P. R. – Acho que elas vão procurar se especializar mais e aumentar o leque de assuntos abordados. Não vão acabar, mas acho que vão procurar cada vez mais um diferencial, profissionalizar, deixar de lado esse modelo de “blog pessoal”, de “meu cantinho virtual” porque elas sabem que isso não existe mais. Há alguns anos, blogs eram espaços pessoais das meninas. Elas realmente davam opiniões verdadeiras sobre produtos e não eram pagas para dizer que adoraram o batom X. É claro que ainda existem blogs pequenos que fazem isso, mas os de grande alcance acabaram com esse caráter pessoal há tempos. Hoje elas falam bem de quem paga bem.
Veja.com – A tendência é que haja cada vez mais os “publiposts” (postagens em que a blogueira afirma que está sendo paga para isso)?
P. R. – Certamente, porque o blog sempre será um veículo barato de publicidade em comparação com outros
Veja.com – O modelo de resenha de produtos cedidos por empresas, que é muito utilizado por jornalistas de tecnologia, não seria uma forma de tornar blogs mais transparentes?
P. R. – Esses testes já acontecem. Mas eles são pagos e, geralmente, as opiniões são sempre favoráveis – mesmo que a blogueira não tenha gostado do produto.

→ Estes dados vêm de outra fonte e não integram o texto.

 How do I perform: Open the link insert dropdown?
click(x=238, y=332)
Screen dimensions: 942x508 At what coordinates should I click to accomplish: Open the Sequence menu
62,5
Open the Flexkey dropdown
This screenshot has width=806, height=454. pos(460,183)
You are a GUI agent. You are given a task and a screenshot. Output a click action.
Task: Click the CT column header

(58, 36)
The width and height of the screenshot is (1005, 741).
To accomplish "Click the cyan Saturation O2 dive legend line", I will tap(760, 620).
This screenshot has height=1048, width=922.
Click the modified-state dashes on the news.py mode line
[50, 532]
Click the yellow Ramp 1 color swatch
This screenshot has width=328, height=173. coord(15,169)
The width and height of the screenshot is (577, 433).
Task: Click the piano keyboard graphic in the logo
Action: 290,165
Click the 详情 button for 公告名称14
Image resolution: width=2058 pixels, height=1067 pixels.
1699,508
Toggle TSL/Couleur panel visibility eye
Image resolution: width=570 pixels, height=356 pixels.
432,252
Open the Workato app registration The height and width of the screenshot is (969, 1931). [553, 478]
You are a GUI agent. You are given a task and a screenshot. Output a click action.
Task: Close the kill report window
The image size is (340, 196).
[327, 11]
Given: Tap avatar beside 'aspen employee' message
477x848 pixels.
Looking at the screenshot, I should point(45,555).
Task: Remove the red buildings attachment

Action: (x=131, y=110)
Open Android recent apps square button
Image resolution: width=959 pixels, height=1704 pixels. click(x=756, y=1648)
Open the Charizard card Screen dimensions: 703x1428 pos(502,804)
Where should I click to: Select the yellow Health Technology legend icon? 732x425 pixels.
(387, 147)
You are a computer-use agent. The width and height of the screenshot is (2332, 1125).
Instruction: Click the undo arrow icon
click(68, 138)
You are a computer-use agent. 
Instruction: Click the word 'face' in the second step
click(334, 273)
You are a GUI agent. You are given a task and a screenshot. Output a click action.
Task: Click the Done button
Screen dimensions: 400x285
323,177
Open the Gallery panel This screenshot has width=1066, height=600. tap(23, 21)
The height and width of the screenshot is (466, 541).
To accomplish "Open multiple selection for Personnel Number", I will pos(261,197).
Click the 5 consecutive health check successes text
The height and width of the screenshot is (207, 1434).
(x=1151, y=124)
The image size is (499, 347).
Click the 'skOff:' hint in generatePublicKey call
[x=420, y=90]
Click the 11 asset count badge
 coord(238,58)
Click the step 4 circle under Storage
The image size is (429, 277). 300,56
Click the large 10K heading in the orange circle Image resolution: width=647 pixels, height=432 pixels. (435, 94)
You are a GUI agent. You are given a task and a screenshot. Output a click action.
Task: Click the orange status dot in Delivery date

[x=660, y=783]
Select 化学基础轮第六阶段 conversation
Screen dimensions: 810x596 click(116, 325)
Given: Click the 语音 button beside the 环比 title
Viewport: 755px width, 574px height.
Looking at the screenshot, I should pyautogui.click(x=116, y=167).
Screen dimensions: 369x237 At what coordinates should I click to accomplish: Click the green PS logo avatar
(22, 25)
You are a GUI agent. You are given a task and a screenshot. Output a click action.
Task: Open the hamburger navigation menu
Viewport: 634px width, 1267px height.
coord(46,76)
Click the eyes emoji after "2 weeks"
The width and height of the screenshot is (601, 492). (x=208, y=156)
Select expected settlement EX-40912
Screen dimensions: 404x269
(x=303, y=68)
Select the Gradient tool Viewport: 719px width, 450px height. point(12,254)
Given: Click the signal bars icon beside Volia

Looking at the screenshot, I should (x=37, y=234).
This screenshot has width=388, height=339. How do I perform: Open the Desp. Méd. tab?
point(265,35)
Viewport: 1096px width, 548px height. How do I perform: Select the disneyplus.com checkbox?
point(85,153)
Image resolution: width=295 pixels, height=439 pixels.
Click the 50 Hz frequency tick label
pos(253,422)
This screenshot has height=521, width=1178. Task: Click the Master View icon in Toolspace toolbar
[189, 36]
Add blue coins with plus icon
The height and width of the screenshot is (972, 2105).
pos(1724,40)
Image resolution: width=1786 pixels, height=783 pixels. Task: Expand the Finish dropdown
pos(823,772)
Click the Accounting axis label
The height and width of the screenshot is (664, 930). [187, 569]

Veja.com – Blogueiras criticam para valer alguns produtos em seus posts?
P. R. – Não muito, apenas dizem que não gostaram.
Veja.com – Por quê?
P. R. – Em primeiro lugar, vem o medo de ficar queimada com a marca, com a assessoria e não receber mais produtos. Em segundo, uma pessoa que não sustenta sua própria opinião não tem senso crítico nenhum.
Veja.com – Quais blogs de moda você indica?
P. R. – Gosto muito do Oficina de Estilo e do Petiscos (de Julia Petit). Dos estrangeiros, gosto dos blogs de street style, como o The Sartorialist e da Garance Doré, que mostram a moda de verdade.
O blog potiguar Nathy&JU, de Nathalya Farias e Juliana Flor, merecia uma chamada de destaque nesse blog.